Please restate the data word for word.
- Opening Delimiter -
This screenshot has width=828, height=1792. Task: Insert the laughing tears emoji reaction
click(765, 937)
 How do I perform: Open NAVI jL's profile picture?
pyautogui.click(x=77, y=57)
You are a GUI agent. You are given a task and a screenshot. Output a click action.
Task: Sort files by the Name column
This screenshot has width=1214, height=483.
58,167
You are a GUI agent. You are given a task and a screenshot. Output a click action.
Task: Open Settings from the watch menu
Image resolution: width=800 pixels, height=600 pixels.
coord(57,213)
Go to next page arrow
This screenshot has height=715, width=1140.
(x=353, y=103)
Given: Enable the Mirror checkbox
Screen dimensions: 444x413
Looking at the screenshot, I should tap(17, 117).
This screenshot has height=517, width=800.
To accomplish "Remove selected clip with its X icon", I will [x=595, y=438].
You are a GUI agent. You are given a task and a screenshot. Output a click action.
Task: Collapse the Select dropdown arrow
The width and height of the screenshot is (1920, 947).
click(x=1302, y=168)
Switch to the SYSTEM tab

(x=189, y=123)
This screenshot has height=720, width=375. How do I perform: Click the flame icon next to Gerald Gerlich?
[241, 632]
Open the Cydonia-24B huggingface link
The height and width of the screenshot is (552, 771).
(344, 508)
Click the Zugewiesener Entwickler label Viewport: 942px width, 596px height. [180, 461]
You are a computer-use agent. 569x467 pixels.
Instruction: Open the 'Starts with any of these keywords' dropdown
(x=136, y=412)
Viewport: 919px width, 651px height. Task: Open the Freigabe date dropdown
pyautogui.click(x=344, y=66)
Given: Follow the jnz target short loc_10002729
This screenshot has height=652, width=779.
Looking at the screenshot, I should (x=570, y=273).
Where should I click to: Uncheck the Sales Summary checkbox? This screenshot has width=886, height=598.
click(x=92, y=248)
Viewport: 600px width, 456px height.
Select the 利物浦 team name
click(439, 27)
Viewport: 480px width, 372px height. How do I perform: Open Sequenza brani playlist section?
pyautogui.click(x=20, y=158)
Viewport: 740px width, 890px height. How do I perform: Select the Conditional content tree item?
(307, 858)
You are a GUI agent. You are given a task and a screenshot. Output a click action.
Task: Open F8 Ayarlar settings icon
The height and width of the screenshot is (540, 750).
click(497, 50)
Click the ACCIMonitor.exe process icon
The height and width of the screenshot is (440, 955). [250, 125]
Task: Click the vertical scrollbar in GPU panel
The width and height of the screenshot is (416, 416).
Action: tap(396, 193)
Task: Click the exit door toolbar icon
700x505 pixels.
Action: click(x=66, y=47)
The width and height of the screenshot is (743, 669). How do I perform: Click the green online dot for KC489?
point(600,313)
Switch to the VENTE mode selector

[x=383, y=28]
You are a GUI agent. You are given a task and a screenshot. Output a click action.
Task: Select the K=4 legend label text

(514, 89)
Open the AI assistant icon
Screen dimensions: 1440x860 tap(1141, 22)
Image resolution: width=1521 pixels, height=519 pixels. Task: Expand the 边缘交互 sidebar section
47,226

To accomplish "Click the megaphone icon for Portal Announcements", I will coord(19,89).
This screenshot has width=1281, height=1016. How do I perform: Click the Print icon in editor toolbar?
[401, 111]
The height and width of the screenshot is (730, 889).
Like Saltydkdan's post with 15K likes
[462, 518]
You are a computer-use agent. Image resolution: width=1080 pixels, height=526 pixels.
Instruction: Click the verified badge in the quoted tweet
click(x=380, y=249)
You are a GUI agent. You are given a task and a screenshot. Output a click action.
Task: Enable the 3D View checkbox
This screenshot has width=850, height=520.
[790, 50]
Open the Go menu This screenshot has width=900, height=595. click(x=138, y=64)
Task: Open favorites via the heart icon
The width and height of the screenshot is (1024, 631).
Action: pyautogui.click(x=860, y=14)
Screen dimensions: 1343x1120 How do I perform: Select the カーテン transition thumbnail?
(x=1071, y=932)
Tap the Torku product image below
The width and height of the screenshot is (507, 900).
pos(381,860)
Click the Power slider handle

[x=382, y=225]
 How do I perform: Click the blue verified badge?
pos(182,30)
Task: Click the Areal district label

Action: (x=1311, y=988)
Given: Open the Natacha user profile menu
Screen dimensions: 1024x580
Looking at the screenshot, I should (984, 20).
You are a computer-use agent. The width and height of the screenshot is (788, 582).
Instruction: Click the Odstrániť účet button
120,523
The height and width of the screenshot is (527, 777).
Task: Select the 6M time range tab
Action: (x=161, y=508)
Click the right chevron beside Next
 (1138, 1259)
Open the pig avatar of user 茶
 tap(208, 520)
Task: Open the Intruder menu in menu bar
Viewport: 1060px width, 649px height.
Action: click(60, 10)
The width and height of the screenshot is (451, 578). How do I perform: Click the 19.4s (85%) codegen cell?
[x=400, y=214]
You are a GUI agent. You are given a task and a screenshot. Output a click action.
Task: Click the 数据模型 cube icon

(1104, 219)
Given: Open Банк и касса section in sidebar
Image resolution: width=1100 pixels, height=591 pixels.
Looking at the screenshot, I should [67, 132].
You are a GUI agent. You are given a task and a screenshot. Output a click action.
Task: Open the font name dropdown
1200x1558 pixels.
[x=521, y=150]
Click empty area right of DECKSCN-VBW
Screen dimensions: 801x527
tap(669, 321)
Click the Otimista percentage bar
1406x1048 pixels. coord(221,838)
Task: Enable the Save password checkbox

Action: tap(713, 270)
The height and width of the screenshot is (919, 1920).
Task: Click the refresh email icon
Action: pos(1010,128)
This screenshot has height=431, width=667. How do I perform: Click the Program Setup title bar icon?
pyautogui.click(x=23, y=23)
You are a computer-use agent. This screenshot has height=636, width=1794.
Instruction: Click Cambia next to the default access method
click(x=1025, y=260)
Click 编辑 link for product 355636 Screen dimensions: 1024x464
- Closing Delimiter -
SOLUTION FOR THIS TASK:
This screenshot has width=828, height=1792. Task: Insert the laughing tears emoji reaction
click(765, 937)
 How do I perform: Open NAVI jL's profile picture?
pyautogui.click(x=77, y=57)
You are a GUI agent. You are given a task and a screenshot. Output a click action.
Task: Sort files by the Name column
This screenshot has width=1214, height=483.
58,167
You are a GUI agent. You are given a task and a screenshot. Output a click action.
Task: Open Settings from the watch menu
Image resolution: width=800 pixels, height=600 pixels.
coord(57,213)
Go to next page arrow
This screenshot has height=715, width=1140.
(x=353, y=103)
Given: Enable the Mirror checkbox
Screen dimensions: 444x413
Looking at the screenshot, I should tap(17, 117).
This screenshot has height=517, width=800.
To accomplish "Remove selected clip with its X icon", I will [x=595, y=438].
You are a GUI agent. You are given a task and a screenshot. Output a click action.
Task: Collapse the Select dropdown arrow
The width and height of the screenshot is (1920, 947).
click(x=1302, y=168)
Switch to the SYSTEM tab

(x=189, y=123)
This screenshot has height=720, width=375. How do I perform: Click the flame icon next to Gerald Gerlich?
[241, 632]
Open the Cydonia-24B huggingface link
The height and width of the screenshot is (552, 771).
(344, 508)
Click the Zugewiesener Entwickler label Viewport: 942px width, 596px height. [180, 461]
You are a computer-use agent. 569x467 pixels.
Instruction: Open the 'Starts with any of these keywords' dropdown
(x=136, y=412)
Viewport: 919px width, 651px height. Task: Open the Freigabe date dropdown
pyautogui.click(x=344, y=66)
Given: Follow the jnz target short loc_10002729
This screenshot has height=652, width=779.
Looking at the screenshot, I should (x=570, y=273).
Where should I click to: Uncheck the Sales Summary checkbox? This screenshot has width=886, height=598.
click(x=92, y=248)
Viewport: 600px width, 456px height.
Select the 利物浦 team name
click(439, 27)
Viewport: 480px width, 372px height. How do I perform: Open Sequenza brani playlist section?
pyautogui.click(x=20, y=158)
Viewport: 740px width, 890px height. How do I perform: Select the Conditional content tree item?
(307, 858)
You are a GUI agent. You are given a task and a screenshot. Output a click action.
Task: Open F8 Ayarlar settings icon
The height and width of the screenshot is (540, 750).
click(497, 50)
Click the ACCIMonitor.exe process icon
The height and width of the screenshot is (440, 955). [250, 125]
Task: Click the vertical scrollbar in GPU panel
The width and height of the screenshot is (416, 416).
Action: tap(396, 193)
Task: Click the exit door toolbar icon
700x505 pixels.
Action: click(x=66, y=47)
The width and height of the screenshot is (743, 669). How do I perform: Click the green online dot for KC489?
point(600,313)
Switch to the VENTE mode selector

[x=383, y=28]
You are a GUI agent. You are given a task and a screenshot. Output a click action.
Task: Select the K=4 legend label text

(514, 89)
Open the AI assistant icon
Screen dimensions: 1440x860 tap(1141, 22)
Image resolution: width=1521 pixels, height=519 pixels. Task: Expand the 边缘交互 sidebar section
47,226

To accomplish "Click the megaphone icon for Portal Announcements", I will coord(19,89).
This screenshot has width=1281, height=1016. How do I perform: Click the Print icon in editor toolbar?
[401, 111]
The height and width of the screenshot is (730, 889).
Like Saltydkdan's post with 15K likes
[462, 518]
You are a computer-use agent. Image resolution: width=1080 pixels, height=526 pixels.
Instruction: Click the verified badge in the quoted tweet
click(x=380, y=249)
You are a GUI agent. You are given a task and a screenshot. Output a click action.
Task: Enable the 3D View checkbox
This screenshot has width=850, height=520.
[790, 50]
Open the Go menu This screenshot has width=900, height=595. click(x=138, y=64)
Task: Open favorites via the heart icon
The width and height of the screenshot is (1024, 631).
Action: pyautogui.click(x=860, y=14)
Screen dimensions: 1343x1120 How do I perform: Select the カーテン transition thumbnail?
(x=1071, y=932)
Tap the Torku product image below
The width and height of the screenshot is (507, 900).
pos(381,860)
Click the Power slider handle

[x=382, y=225]
 How do I perform: Click the blue verified badge?
pos(182,30)
Task: Click the Areal district label

Action: (x=1311, y=988)
Given: Open the Natacha user profile menu
Screen dimensions: 1024x580
Looking at the screenshot, I should (984, 20).
You are a computer-use agent. The width and height of the screenshot is (788, 582).
Instruction: Click the Odstrániť účet button
120,523
The height and width of the screenshot is (527, 777).
Task: Select the 6M time range tab
Action: (x=161, y=508)
Click the right chevron beside Next
 (1138, 1259)
Open the pig avatar of user 茶
 tap(208, 520)
Task: Open the Intruder menu in menu bar
Viewport: 1060px width, 649px height.
Action: click(60, 10)
The width and height of the screenshot is (451, 578). How do I perform: Click the 19.4s (85%) codegen cell?
[x=400, y=214]
You are a GUI agent. You are given a task and a screenshot. Output a click action.
Task: Click the 数据模型 cube icon

(1104, 219)
Given: Open Банк и касса section in sidebar
Image resolution: width=1100 pixels, height=591 pixels.
Looking at the screenshot, I should [67, 132].
You are a GUI agent. You are given a task and a screenshot. Output a click action.
Task: Open the font name dropdown
1200x1558 pixels.
[x=521, y=150]
Click empty area right of DECKSCN-VBW
Screen dimensions: 801x527
tap(669, 321)
Click the Otimista percentage bar
1406x1048 pixels. coord(221,838)
Task: Enable the Save password checkbox

Action: tap(713, 270)
The height and width of the screenshot is (919, 1920).
Task: Click the refresh email icon
Action: pos(1010,128)
This screenshot has height=431, width=667. How do I perform: Click the Program Setup title bar icon?
pyautogui.click(x=23, y=23)
You are a computer-use agent. This screenshot has height=636, width=1794.
Instruction: Click Cambia next to the default access method
click(x=1025, y=260)
Click 编辑 link for product 355636 Screen dimensions: 1024x464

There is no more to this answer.